48-bed COVID-19 ward at Mbagathi hospital full to capacity
A day after after Health Cabinet Secretary Mutahi Kagwe warned that hospitals in the capital are being stretched thin due to a surge in new infections, the main government COVID-19 centre at Mbagathi is saturated.
All the 48 beds in the facility are occupied, thereby forcing the hospital to convert a ward meant for TB patients into a COVID-19 holding ward.
The irony however is this, the tent which was meant to be a makeshift COVID-19 ward to handle additional patients with a capacity of 120 beds is unequipped one year later.
Construction tools are still lying around, inside the tent are beds that would have given patients hope in the war against the invisible enemy, but they lie idle never mind the fact that hospitals around the capital are chocking with the surge in infections and high number of patients requiring urgent medical care.
Sources within the hospital reveal that the 48 patients are under the care of only two nurses; despite the fatigue, they are the patients’ only hope.

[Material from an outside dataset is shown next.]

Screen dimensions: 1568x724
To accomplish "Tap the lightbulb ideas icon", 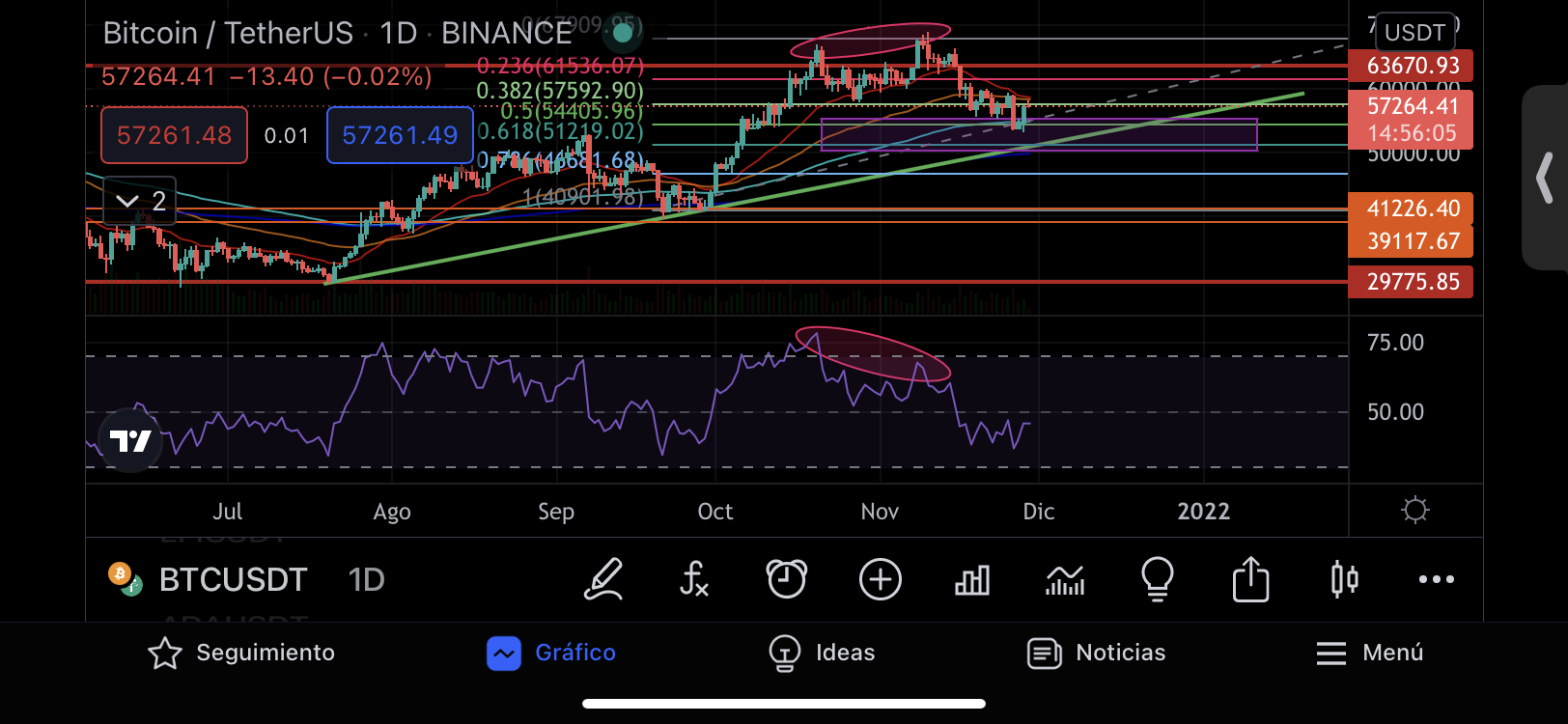I will click(x=1157, y=579).
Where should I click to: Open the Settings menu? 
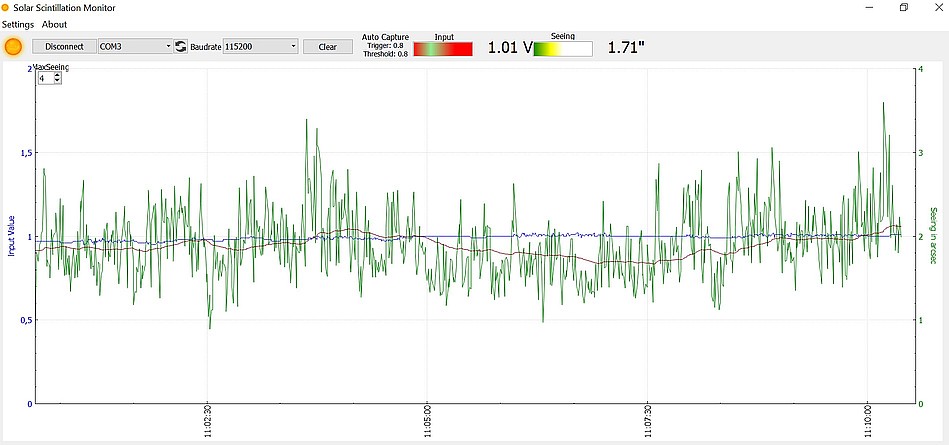(x=18, y=24)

But they are also putting their lives at risk owing to lack of Personal Protective Equipment (PPE).
Seemingly aware that health workers are struggling, CS Kagwe directed KEMSA to supply county governments with the requisite PPEs.
“NERC has directed that it doesn’t matter whether a county has paid its account or not, let every county be given PPEs that are required for the protection of pour people,” he said.
But even as the battle with COVID-19 goes on in hospitals, police were out on Saturday night effecting orders to arrest those flouting protocols including the curfew.
Many road users along Thika road were caught off guard when the clock struck 10pm, the commencement period for the curfew, as police mounted road blocks and no road user was allowed to pass.
The World Health Organisation (WHO) Director General Tedros Adhanom had Friday warned that due to the emergence of the Delta variant, gains that had been made were now at risk if nations relax in enforcing protocols.